La (petite) histoire du Rock #3 : Le Rock Psychédélique
Dans cette série d'articles consacrée aux différents styles du rock, je me suis fixé pour objectif de vous fournir toutes les clefs en main pour devenir incollable sur le sujet.
La dernière fois, nous avons étudié le rock des dandy british du début des années 60. Nous allons cette fois-ci nous intéresser à la musique d'une bande de baba cools venus de Californie !
LE ROCK PSYCHÉ, UNE HISTOIRE D'ENCENS ET DE PATCHOULI
En 1966, l'Angleterre est la Terre Promise incontestée du rock'n'roll. En l'espace de trois ans, les Beatles, les Rolling Stones et toute la cohorte de groupes de la British Invasion ont redéfini tous les codes du rock et l'ont porté à un niveau jamais atteint jusqu'alors.
Pourtant, l'Amérique n'a pas dit son dernier mot ! Embourbée depuis le début des sixties dans la musique surf, le folk beatnik et les ballades irrésistibles mais commerciales de la Motown, la Première Puissance Mondiale s'apprête à reprendre la main sur l'avenir d'une musique qu'elle a inventé !
Depuis le début de l'année 1966, il se passe quelque chose dans la jeunesse américaine.

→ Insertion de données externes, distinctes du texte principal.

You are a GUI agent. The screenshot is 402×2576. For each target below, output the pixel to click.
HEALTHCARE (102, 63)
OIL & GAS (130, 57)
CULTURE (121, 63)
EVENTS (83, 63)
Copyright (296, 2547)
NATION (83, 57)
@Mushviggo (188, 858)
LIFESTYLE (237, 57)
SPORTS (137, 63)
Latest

On assiste à la montée de mouvements contestataires et pacifistes, qui rejettent la ségrégation raciale et s'opposent à la Guerre du Vietnam qui fait rage depuis près de 10 ans.
Les cheveux et les barbes des adolescent poussent plus que de raison, et leurs vêtements se parrent de couleurs chatoyantes.
Portée par la consommation intensive de LSD, un psychotrope alors en vente libre, une nouvelle culture "peace & love" pronant l'hédonisme, l'amour libre et la vie en communauté est en train d'émerger.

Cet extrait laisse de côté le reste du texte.